My first experience with yet another acclaimed German director!

Written By: Rainer Werner Fassbinder
Directed By: Rainer Werner Fassbinder

Right off the bat Händler Der Vier Jahreszeiten hits you over the head with its blunt, frank nature. There’s very little melodrama to be found in this movie. Even the moments that are a bit dramatic, such as when Hans strikes his wife or tries to bring her back home from his mother’s house, aren’t overly dramatic. They are given the dramatic import that those moments would have in real life, or that we imagine they would have in real life.

The frank nature of the scenes and characters in Händler Der Vier Jahreszeiten carries over into the overall feel of the film. Händler Der Vier Jahreszeiten has a very natural, minimalist feel. Outside of a few zoom-ins, perhaps one too many, the camera provides no flair to the story. The camera exists to chronicle the hate and depression we see on screen, the entrapment that the banality of everyday life can bring upon us all. Rainer Werner Fassbinder doesn’t want the camera to provide dramatics, he wants it to provide a steady look at the brutal truth of the world we live in.

Händler Der Vier Jahreszeiten is a film about hate, about one man’s hate and the hate piled onto him by those around him. Hans hates himself so he hates everyone around him, he can’t be the problem everyone else must be the problem. After a beginning that focused on that idea Händler Der Vier Jahreszeiten evolves into a tale about the idea of living up to the expectation people hold for you. Hans can never do that, no matter what. He can’t meet his families expectations, or his wife’s or his mistresses.

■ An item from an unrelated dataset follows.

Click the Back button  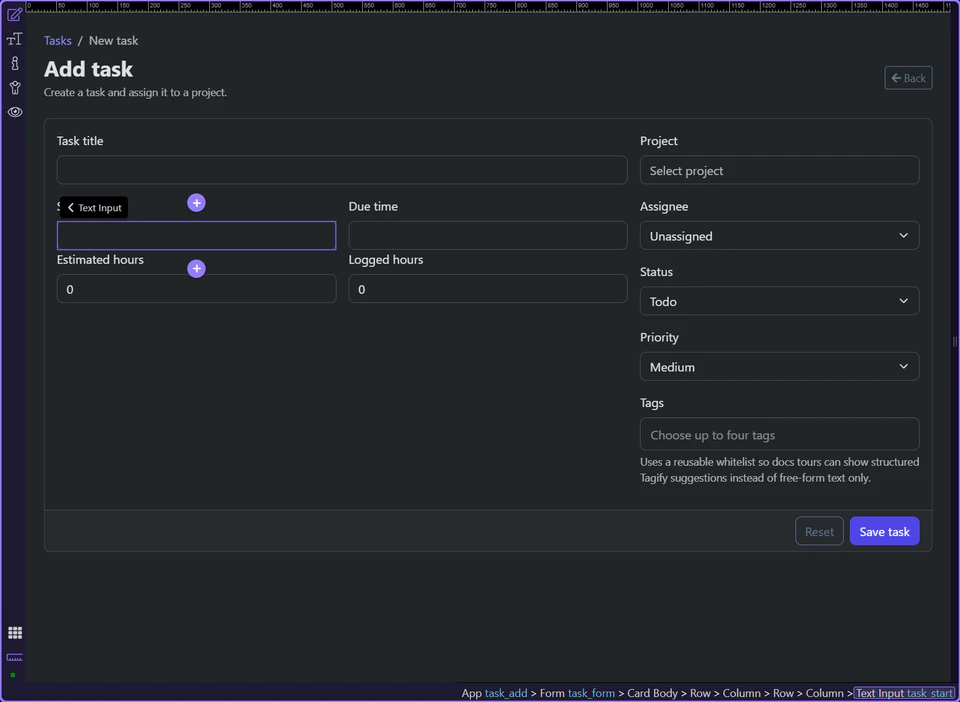pyautogui.click(x=907, y=77)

With his camera Fassbinder wants to show that some people are confined to their lot in life, they are trapped by the desire to be honest and the societal necessity of keeping up appearances. The theme and the story culminate in a man in so much pain that he would rather have his life be over than for the pain to continue. Händler Der Vier Jahreszeiten isn’t an indictment of Hans, it is an indictment of society as well as Hans. Hans brought many of his problems upon himself, but for everyone who places all the blame on the individual it is important to remember the role society plays in the life of any individual.

The acting in Händler Der Vier Jahreszeiten was for the most part acceptable, but nothing to write home about. However, some of the reaction shots, especially when zoomed in upon, seem off kilter in a bad way. I also had some issues with narrative flow. It’s a bit too jumbled for my liking, it would have benefited from some tightening up and less random time jumps that only serve to disorient the story for a bit.

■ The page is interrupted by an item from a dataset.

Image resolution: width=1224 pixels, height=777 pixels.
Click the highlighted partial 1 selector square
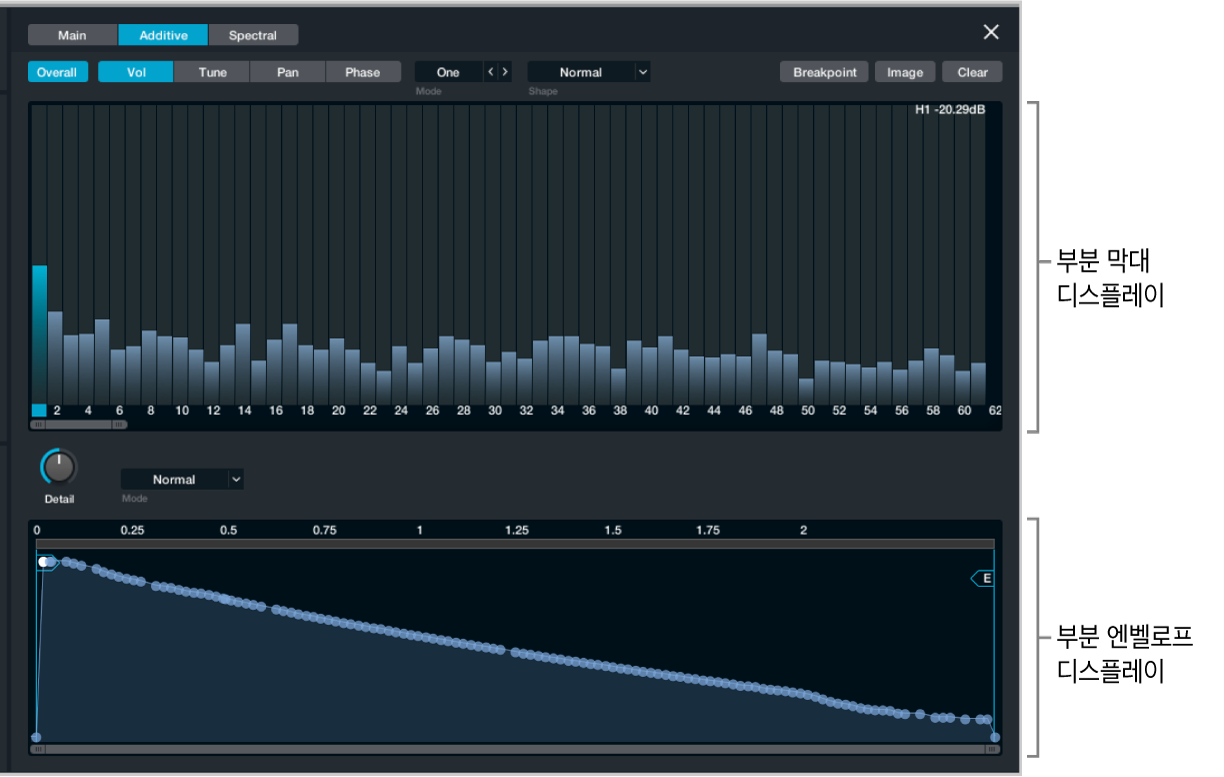pos(39,410)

While not the greatest of movies, Händler Der Vier Jahreszeiten is a really good movie that provoked plenty of thought. Being my first exposure to Fassbinder it was more than sufficient to pique my interest in seeing more of his work. It’s not a film for everyone, it’s more introspective and abstract than most are willing to accept. But, Händler Der Vier Jahreszeiten was a fascinating movie to take in and it’s the type of movie that leaves you thinking, whether you want to or not.